> Records from a data collection
START
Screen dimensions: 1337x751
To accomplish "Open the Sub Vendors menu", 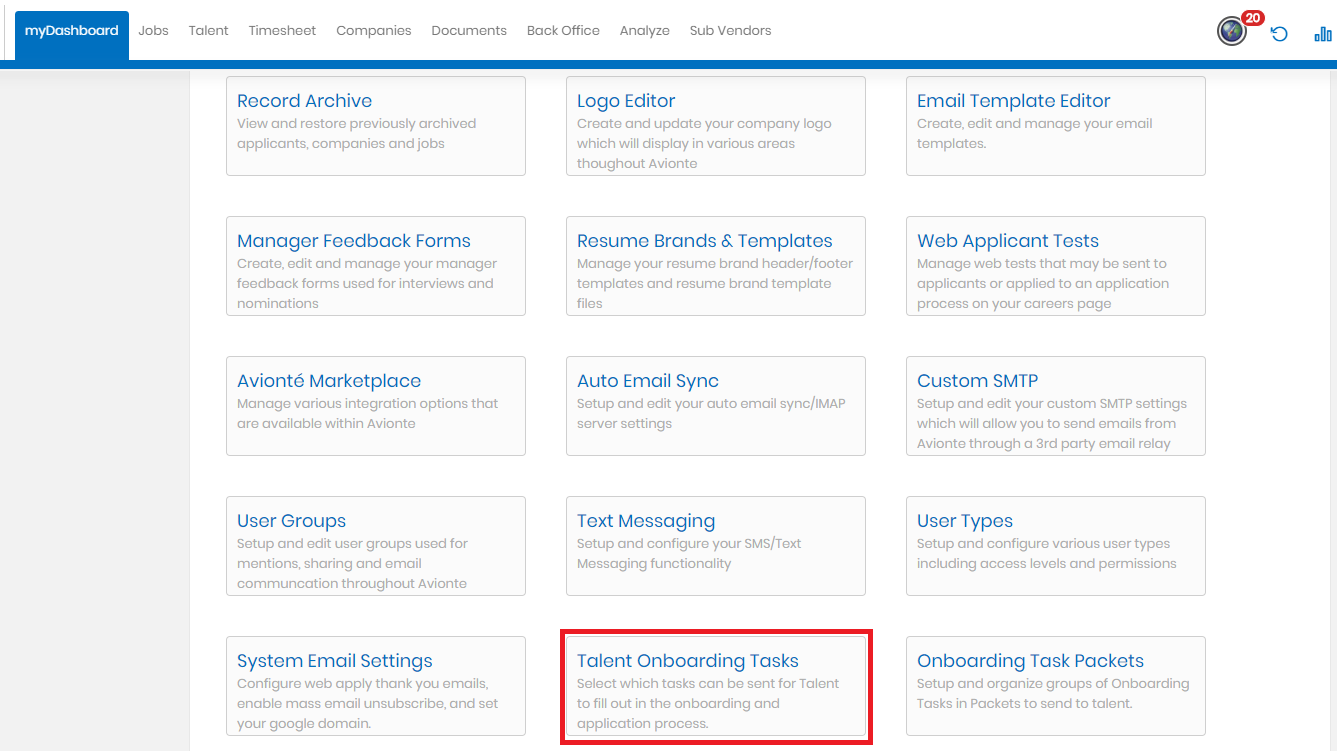I will click(730, 31).
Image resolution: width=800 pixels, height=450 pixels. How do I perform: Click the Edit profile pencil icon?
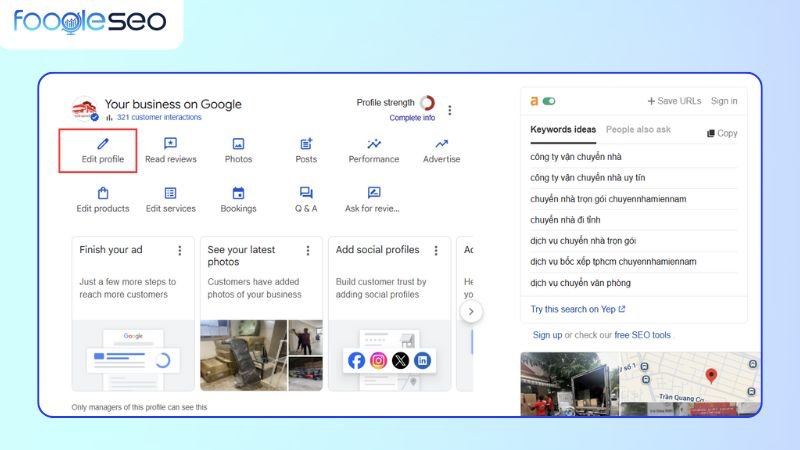103,144
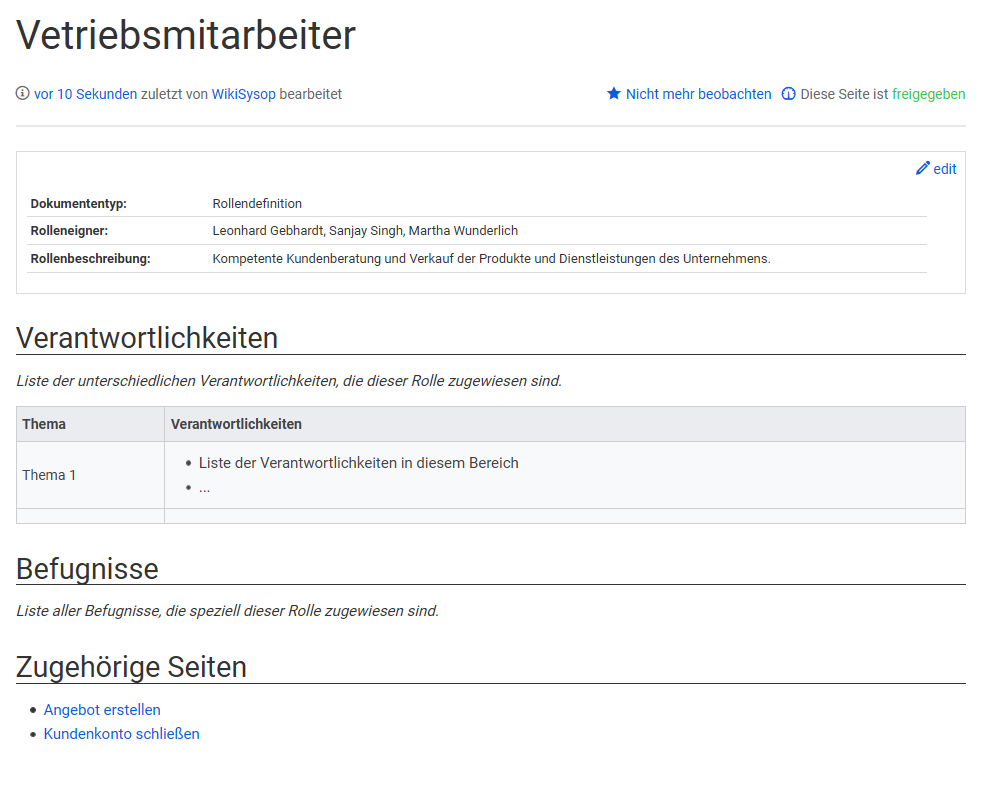Click the 'Verantwortlichkeiten' section heading

pyautogui.click(x=147, y=338)
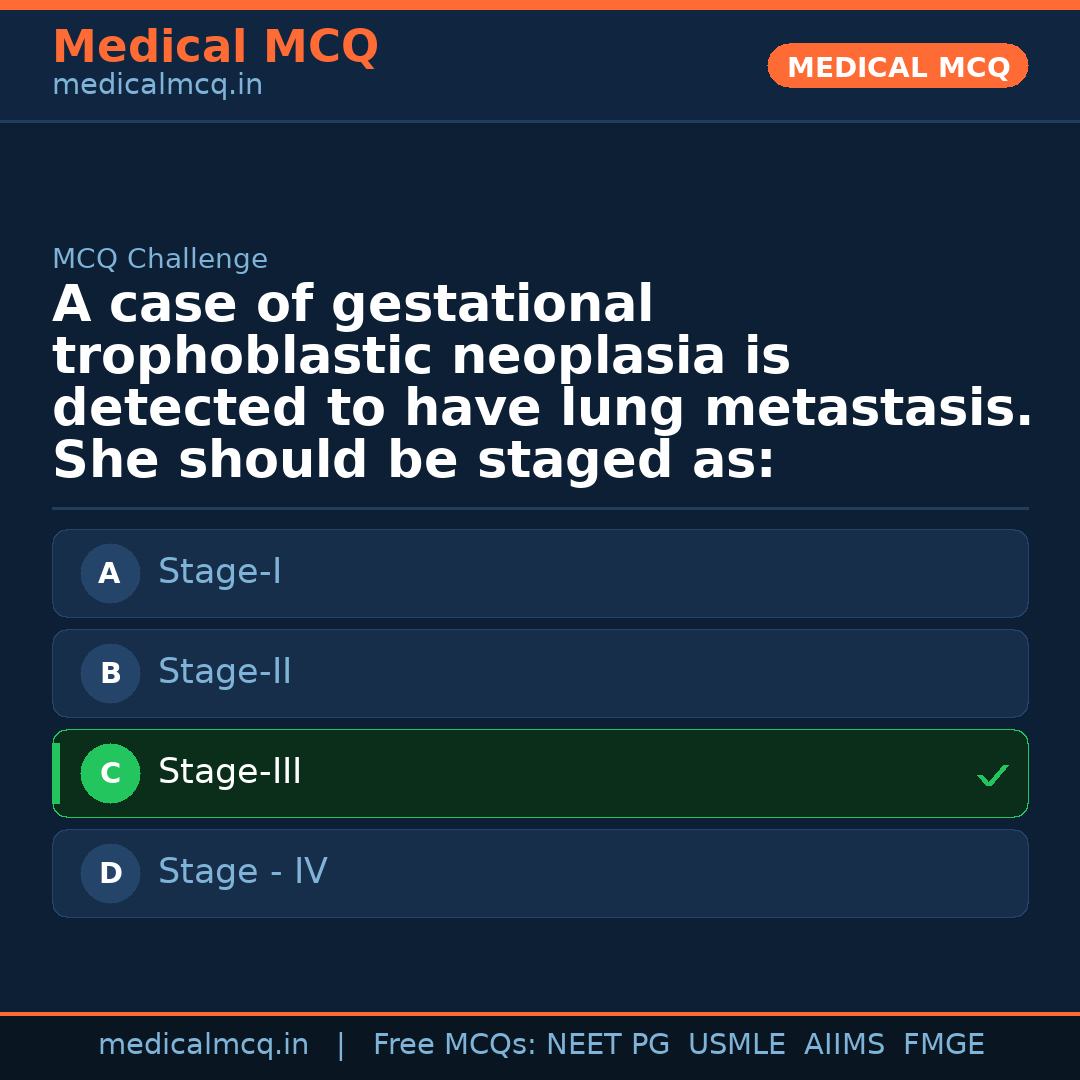Click the FMGE footer label
This screenshot has width=1080, height=1080.
(943, 1045)
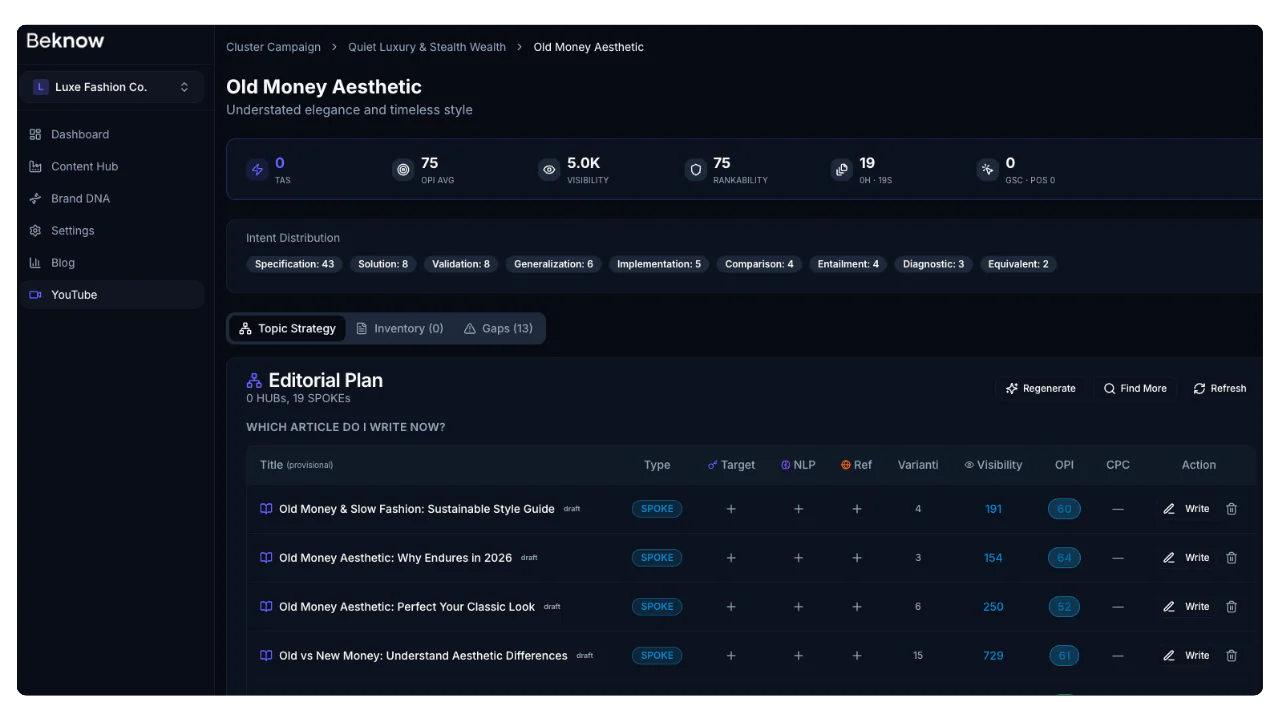Delete the Old vs New Money article via trash icon

coord(1231,655)
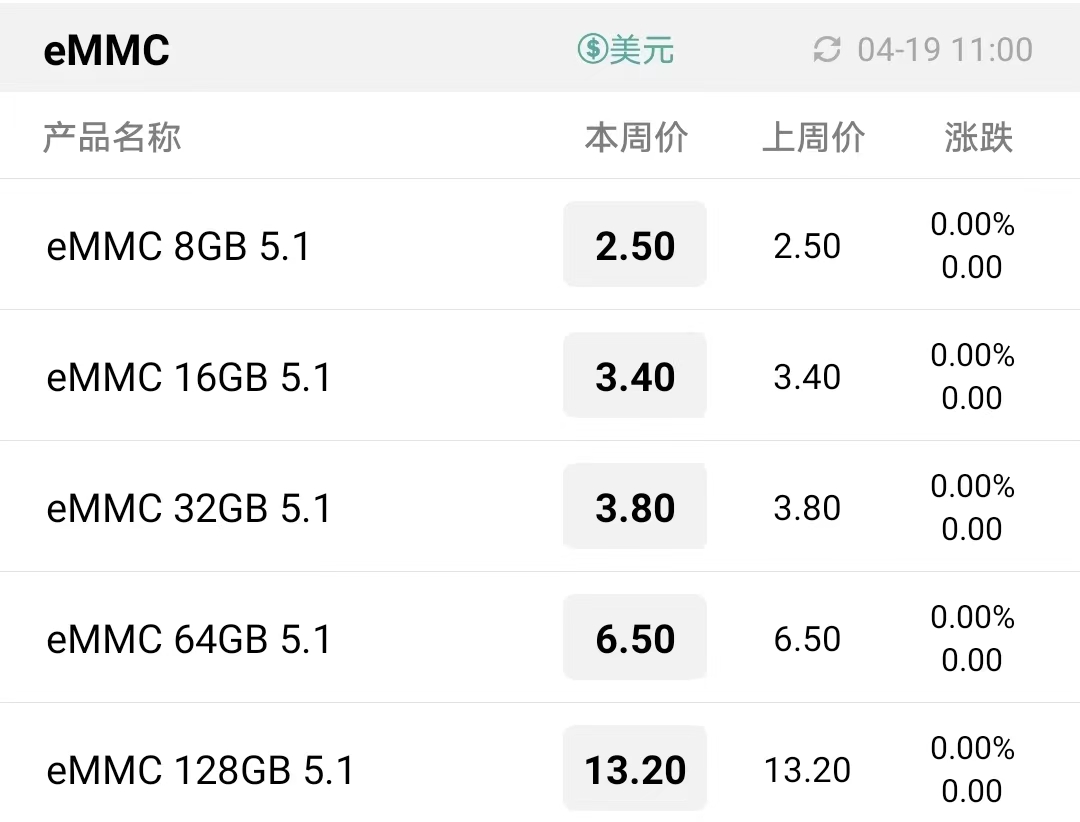Open eMMC 32GB 5.1 product row
The width and height of the screenshot is (1080, 822).
(x=540, y=506)
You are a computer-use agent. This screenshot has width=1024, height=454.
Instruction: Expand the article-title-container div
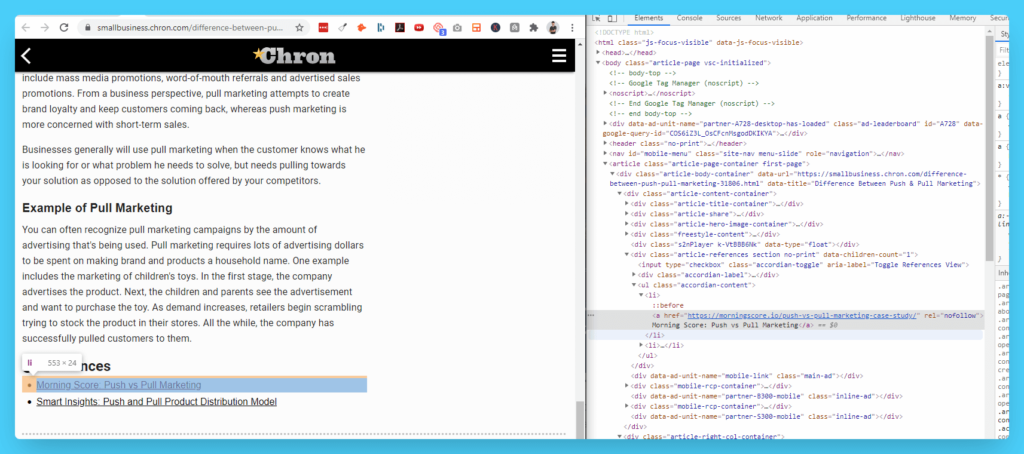coord(627,203)
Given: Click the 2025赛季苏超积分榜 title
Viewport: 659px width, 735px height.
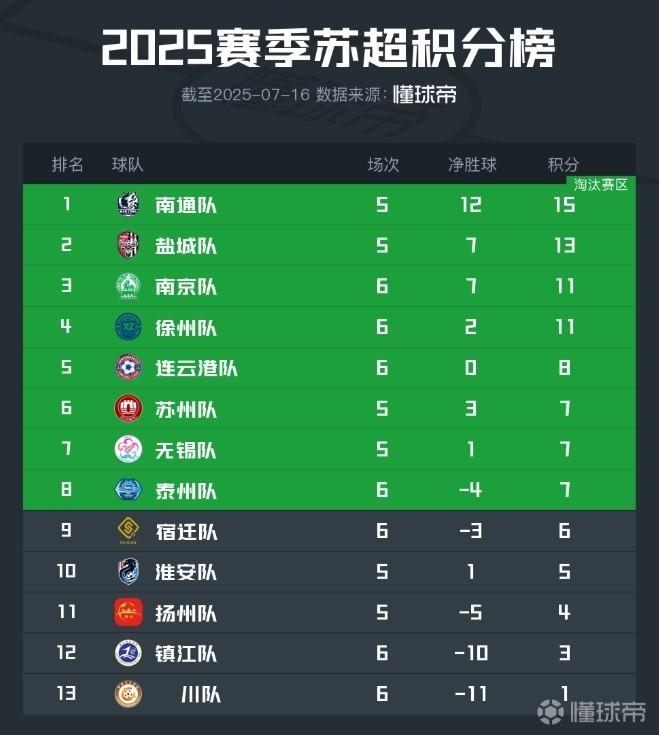Looking at the screenshot, I should click(329, 48).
END
> YOUR GOAL
Can you write down, word for word, the lines of the data from the line containing "You are a computer-use" through the end of the data, leaving out the pictures?

> FULL SOLUTION
You are a computer-use agent. This screenshot has width=1024, height=454.
Instruction: Expand the article-title-container div
coord(627,203)
Given: Click the 2025赛季苏超积分榜 title
Viewport: 659px width, 735px height.
Looking at the screenshot, I should click(329, 48).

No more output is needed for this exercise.